**DIRECTIONS**.
[1] In the forum post on branching, what does ClearCase/UCM call the operation that CVS and SVN carry out with the "update" command?
[2] Go on with the forum post on branching, starting after its last sentence.

**SOURCE TEXT**.
※

Re: branching several times a day (was Re: Sourcesafe user needs primer on branching source control)

From: Brad Appleton <brad_at_bradapp.net>
Date: 2004-03-12 20:08:37 CET

On Fri, Mar 12, 2004 at 11:18:12AM +0100, Stefan Haller wrote:
> Brad Appleton <brad@bradapp.net> wrote:
>
> > So if you primarily work on one task at a time, you have a
> > single branch all to yourself. When you are done with your
> > change (and after you have "updated" from the main trunk)
> > you "commit" your change to the main trunk.
>
> I'm not sure I really understand what you mean. Are you
> saying you would first merge from the trunk to your branch
> (the changes that other people have committed to the trunk
> in the meantime), and then merge back from your branch to
> the trunk?

Yes. This is a commonly recurring standard best practice in
most VC tool "communities" where the tool has decent branching
support (i.e., not VSS :). In CVS and SVN the "update" command
does this. In ClearCase/UCM it is called rebase (short for
"rebaseline"), I think Perforce uses "sync". Bitkeeper calls it
"pull". Other tools call it "import" or "merge-in".

The idea is that, you are about to commit your changes to the
codeline. if other changes have been committed to the codeline
since you started your change, then your sandbox is not "up to
date" with the latest "good" state of the codeline. Hence if you
commit your changes, you will have potential inconsistencies and
even merge-conflicts to reconcile, and you may "break" the build
of the codeline. If you break the build, it impacts the whole
team because none of them can commit their changes now either.

So the prevailing wisdom that has emerged says, find a way to
test the result of my changes + the codeline such that if the
result fail, it only impacts me and my sandbox and not the result
of the team. There are two ways to do this:

A) Don't use "Latest-and-Greatest"!
----------------------------------
Instead, only use the most recently "blessed" (e.g. promoted)
baseline (label or tag). This offloads a lot of merge and
build work and resultant labeling+promoting to a buildmeister
and/or build-blesser. Having changes that are not "in sync"
with the latest stuff becomes increasingly more common and
it takes increasingly longer for builds to be blessed and for
the codeline and sandboxes to be "in sync".

The upside is that it is easier to isolate the set of
changes that you had to make, because you don't have to
checkout/merge/add any files/lines for changes that you had to
merge-in from elsewhere. If your VC tool has decent support
for being able to figure out which changes were REALLY made
by you and which ones were simply carried-forward by you,
this is less of a traceability concern.

※

**GIVEN INFORMATION**.
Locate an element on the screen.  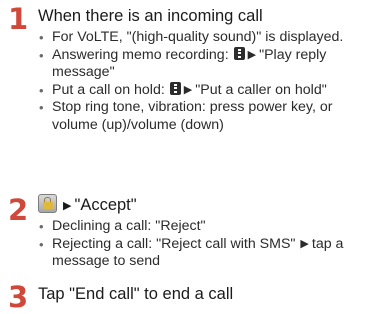
answering-memo-label: Answering memo recording: is located at coordinates (140, 54).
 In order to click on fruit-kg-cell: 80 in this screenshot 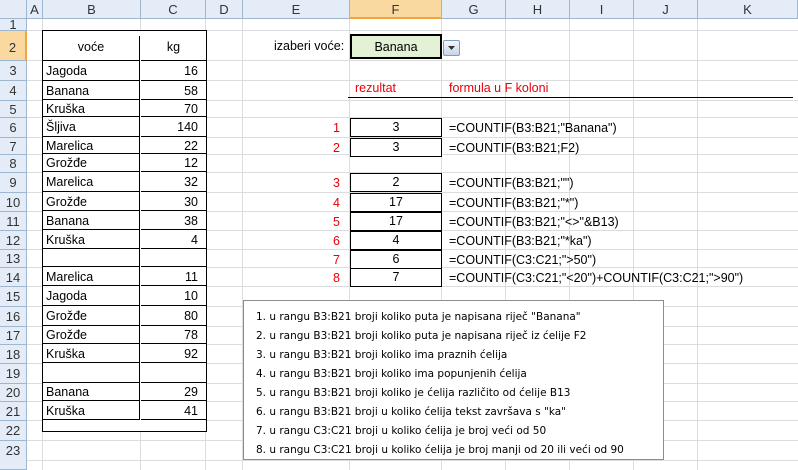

※

**TASK-BY-TASK RESULTS**.
[1] Rebase, short for "rebaseline."

[2]
OTOH, it might be easier to "reuse" the un-synced changes
in your workspace to "propagate forward" into a subsequent
parallel supported release. (Then again, it might not be any
easier, and could even be harder).

B) Update your Sandbox to Keep Current
--------------------------------------
Use latest-and-greatest. Do an update as often as desired
when there are new commits to the codeline. Keep your sandbox
(and branch) in sync with the latest state of the codeline so
that you don't have a "big bang" merge at the end of your task
and have to reconcile a maximal number of changes and your own
rework efforts. Instead do regular, frequent, and incremental
integration into your own sandbox so you only merge small and
easy chunks at a time, and decrease the amount of time and the
likelihood of occurrence that the codeline may be broken and that
you will have to do major rework before committing your changes.

The upside is that frequent incremental integration helps keep
everyone current and reduces the size and complexity of merge
conflicts and eases their reconciliation. It also minimizes
the window of time between when you are ready to commit your
changes and when you have finished committing them and have
verified the result is still consistent/correct.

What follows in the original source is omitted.